--- Start of EXTRACTED RECORDS ---

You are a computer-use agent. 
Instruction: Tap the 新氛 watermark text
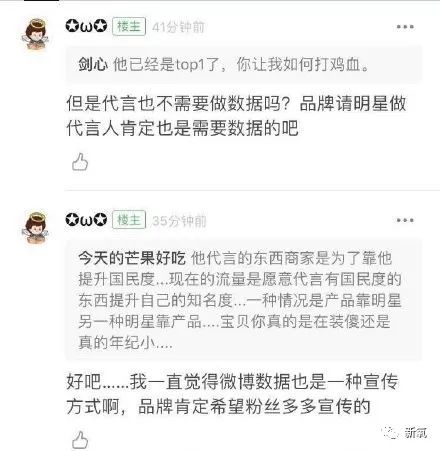[x=416, y=433]
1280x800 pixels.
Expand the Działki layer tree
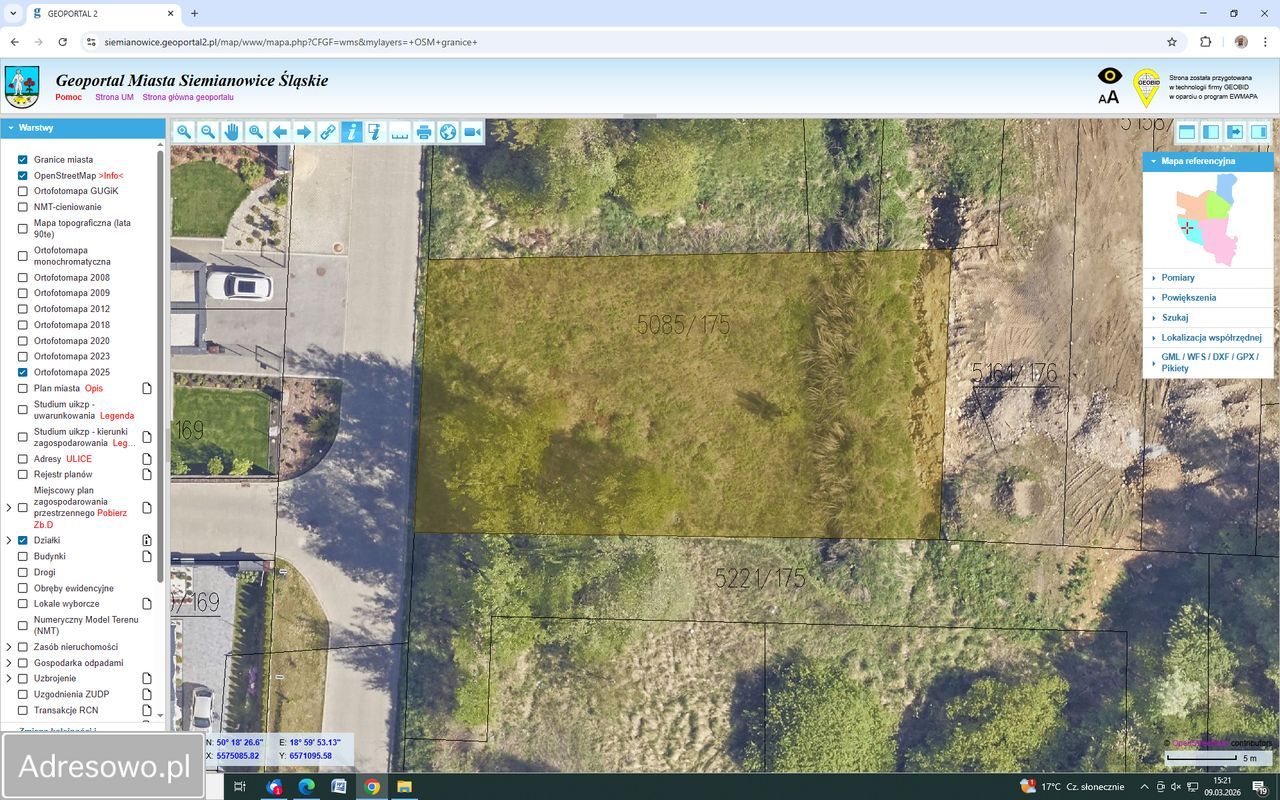[x=9, y=541]
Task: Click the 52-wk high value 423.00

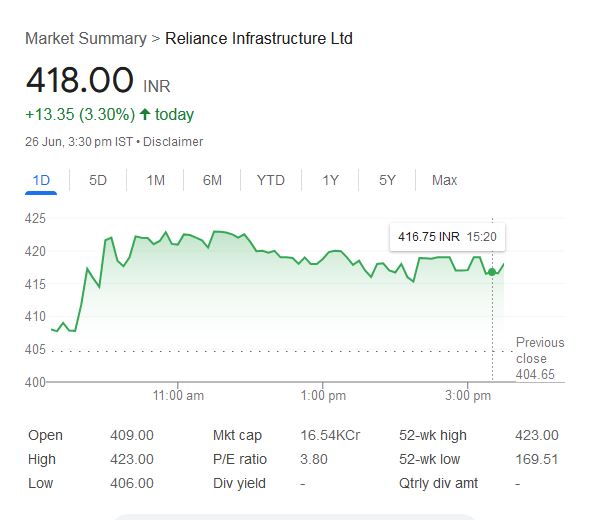Action: 536,435
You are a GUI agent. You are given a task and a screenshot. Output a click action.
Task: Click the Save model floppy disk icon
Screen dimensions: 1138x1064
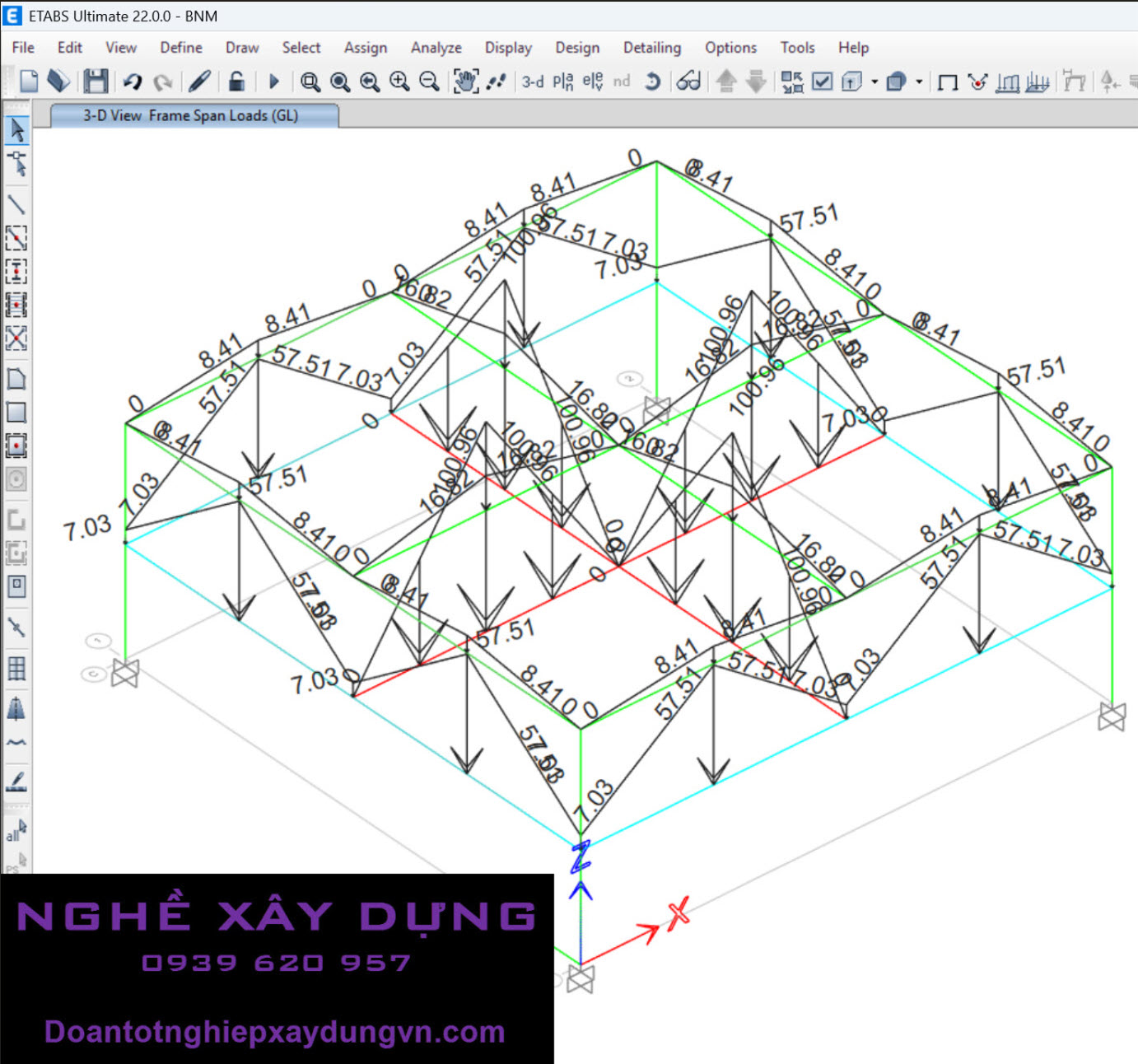coord(96,81)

--- End of EXTRACTED RECORDS ---

= EXERCISE PROMPT =
Copy out the text of every item above word for word, leaving out the pictures.

= TASK RESPONSE =
You are a computer-use agent. 
Instruction: Tap the 新氛 watermark text
[x=416, y=433]
1280x800 pixels.
Expand the Działki layer tree
[x=9, y=541]
Task: Click the 52-wk high value 423.00

Action: 536,435
You are a GUI agent. You are given a task and a screenshot. Output a click action.
Task: Click the Save model floppy disk icon
Screen dimensions: 1138x1064
coord(96,81)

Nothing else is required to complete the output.